Exercise tasks:
1 > In the commentary on the pastor's proposal, what kind of fence does the pastor's facility have?
2 > In the commentary on the pastor's proposal, rewrite the paragraph beginning "You don't have to be a history major" more briefly, keeping its main facts.
═══ Extract
You don't have to be a history major to pick up some extremely disturbing historical reference points.  This is Final Solution territory.  To be fair, this alleged pastor didn't go so far as to propose gas chambers, and he even allowed that the lesbians in their pen and the queers in their pen should be fed, so I suppose there must be some smoldering ember of mercy in that alleged heart somewhere.  I suppose this alleged pastor would prefer that I refer to, say, the "resettlement" camps in which Japanese-Americans were detained during WWII in the United States.  But I don't think that applies so well; his stated intention for his electric-fence facility is that the lesbians and queers 'die off,' right?  So no, I have no intention of softening my language; this human being (at least human in form, I cannot vouch for the state of his human soul at this point) wants to put other people in concentration camps because he hates them for their sexual orientation.
══════
═══ Source data
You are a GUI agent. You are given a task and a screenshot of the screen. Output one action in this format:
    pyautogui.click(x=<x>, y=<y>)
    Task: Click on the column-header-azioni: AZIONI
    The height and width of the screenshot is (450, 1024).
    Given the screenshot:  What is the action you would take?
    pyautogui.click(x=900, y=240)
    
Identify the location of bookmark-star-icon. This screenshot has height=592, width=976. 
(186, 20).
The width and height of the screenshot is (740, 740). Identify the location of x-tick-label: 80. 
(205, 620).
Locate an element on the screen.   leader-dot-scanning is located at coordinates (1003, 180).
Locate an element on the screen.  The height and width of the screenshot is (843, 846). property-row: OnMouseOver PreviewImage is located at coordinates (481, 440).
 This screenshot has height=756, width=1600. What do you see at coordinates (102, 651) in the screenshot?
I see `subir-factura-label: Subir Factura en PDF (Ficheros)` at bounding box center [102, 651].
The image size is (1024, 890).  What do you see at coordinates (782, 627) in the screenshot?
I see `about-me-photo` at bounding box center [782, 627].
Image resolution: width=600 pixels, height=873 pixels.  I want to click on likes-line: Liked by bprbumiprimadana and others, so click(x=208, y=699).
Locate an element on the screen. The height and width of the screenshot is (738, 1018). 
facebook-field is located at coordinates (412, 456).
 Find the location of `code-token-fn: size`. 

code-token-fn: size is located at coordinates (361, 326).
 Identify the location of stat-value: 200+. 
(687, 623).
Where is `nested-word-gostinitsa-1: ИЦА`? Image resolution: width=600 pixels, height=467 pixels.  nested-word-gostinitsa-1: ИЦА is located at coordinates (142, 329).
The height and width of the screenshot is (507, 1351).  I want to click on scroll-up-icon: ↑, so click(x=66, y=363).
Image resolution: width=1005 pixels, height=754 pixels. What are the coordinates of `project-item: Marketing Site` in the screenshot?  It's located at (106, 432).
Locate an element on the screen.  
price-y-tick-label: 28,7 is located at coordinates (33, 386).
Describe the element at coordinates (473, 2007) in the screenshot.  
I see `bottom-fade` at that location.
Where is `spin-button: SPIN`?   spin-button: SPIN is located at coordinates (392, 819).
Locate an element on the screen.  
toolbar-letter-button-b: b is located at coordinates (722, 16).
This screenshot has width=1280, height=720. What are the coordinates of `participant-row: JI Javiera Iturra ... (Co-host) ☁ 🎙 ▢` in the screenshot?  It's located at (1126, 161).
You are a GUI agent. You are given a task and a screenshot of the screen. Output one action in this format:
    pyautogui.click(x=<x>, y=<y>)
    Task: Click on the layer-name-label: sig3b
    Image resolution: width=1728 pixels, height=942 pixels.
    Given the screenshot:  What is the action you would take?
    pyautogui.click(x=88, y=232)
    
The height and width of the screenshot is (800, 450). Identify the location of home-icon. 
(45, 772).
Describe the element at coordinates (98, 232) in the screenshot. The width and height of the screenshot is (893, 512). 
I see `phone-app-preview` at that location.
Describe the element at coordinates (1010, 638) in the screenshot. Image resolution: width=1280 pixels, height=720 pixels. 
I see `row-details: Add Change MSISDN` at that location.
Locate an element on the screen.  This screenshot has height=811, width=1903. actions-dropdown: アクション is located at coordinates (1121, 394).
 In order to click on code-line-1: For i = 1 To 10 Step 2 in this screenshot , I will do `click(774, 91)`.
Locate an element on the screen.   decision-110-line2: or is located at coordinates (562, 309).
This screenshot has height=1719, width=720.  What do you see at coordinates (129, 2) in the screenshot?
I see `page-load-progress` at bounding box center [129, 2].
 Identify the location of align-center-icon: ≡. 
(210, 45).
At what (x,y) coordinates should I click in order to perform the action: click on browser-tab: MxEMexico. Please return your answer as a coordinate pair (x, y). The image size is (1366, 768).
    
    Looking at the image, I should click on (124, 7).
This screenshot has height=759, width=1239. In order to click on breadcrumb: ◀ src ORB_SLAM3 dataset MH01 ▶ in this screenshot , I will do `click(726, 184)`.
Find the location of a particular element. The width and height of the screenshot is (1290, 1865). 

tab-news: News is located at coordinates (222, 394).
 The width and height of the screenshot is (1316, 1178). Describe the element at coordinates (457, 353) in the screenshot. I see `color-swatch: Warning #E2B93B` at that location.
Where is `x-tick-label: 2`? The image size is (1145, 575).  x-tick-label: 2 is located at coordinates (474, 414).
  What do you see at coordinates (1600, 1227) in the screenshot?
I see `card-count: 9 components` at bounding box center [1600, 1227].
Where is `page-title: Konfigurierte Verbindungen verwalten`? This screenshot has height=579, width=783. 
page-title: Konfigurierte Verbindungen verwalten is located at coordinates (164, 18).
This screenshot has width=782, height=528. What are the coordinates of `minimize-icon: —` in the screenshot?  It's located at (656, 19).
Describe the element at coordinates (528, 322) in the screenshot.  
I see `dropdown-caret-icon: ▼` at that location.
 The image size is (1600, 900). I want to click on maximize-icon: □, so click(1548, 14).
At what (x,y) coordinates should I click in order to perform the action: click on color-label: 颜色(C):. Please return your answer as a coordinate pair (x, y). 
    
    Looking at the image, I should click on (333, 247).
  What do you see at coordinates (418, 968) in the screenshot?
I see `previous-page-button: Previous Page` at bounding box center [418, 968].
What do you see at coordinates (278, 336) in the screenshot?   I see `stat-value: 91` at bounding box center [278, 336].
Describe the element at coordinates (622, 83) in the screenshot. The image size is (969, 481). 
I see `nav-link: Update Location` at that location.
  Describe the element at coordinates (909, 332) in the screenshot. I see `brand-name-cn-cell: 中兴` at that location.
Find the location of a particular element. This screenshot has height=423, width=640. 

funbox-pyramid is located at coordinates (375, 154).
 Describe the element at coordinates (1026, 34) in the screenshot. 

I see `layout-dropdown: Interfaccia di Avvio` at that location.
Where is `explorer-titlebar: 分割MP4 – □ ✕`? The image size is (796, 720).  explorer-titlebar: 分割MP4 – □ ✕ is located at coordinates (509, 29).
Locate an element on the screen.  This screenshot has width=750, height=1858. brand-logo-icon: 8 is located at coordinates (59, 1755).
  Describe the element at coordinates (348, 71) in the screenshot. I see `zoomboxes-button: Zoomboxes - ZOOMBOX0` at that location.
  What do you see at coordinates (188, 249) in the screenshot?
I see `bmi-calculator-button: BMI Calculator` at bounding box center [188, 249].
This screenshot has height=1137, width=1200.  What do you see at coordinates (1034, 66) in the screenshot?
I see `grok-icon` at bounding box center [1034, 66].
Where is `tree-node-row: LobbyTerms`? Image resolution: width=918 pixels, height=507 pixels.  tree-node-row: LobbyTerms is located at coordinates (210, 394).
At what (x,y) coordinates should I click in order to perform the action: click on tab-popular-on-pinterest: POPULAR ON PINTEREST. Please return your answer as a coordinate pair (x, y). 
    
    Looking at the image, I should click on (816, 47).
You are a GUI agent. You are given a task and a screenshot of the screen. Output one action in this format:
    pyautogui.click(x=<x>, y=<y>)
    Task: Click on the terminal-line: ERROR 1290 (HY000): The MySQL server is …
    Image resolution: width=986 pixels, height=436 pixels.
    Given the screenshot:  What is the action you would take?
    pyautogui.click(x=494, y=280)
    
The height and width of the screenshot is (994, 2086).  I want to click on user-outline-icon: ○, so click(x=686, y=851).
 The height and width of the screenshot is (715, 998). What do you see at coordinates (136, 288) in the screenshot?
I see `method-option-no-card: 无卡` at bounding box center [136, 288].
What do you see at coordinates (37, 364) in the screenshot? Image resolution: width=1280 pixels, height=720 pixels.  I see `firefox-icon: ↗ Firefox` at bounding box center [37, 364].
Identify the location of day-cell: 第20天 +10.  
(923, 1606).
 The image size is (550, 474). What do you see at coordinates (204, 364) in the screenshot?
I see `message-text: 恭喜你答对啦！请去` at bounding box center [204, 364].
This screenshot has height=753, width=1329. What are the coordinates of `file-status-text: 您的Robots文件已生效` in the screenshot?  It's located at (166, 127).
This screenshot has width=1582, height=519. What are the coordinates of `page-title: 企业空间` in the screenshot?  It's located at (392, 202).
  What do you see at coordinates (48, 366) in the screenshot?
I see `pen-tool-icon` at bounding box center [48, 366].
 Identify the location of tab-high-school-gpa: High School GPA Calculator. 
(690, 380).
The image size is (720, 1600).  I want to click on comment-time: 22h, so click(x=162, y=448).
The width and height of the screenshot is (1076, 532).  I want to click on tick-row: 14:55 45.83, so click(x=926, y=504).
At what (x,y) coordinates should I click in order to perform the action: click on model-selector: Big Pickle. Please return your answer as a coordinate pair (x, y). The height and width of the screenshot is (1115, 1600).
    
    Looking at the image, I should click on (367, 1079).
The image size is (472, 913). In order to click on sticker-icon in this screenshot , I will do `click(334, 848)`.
══════
Responses to the exercise:
1 > An electric fence.

2 > The writer says the pastor's plan clearly recalls the Nazi "Final Solution." The pastor did not propose gas chambers, and he said the people penned up should be fed, which the writer mockingly calls a trace of mercy. The writer rejects a softer comparison to the WWII "resettlement" camps for Japanese-Americans, because the pastor's stated goal for his electric-fence facility is that lesbians and gay men "die off." The writer refuses to tone down the language: the pastor wants to put people in concentration camps because he hates them for their sexual orientation.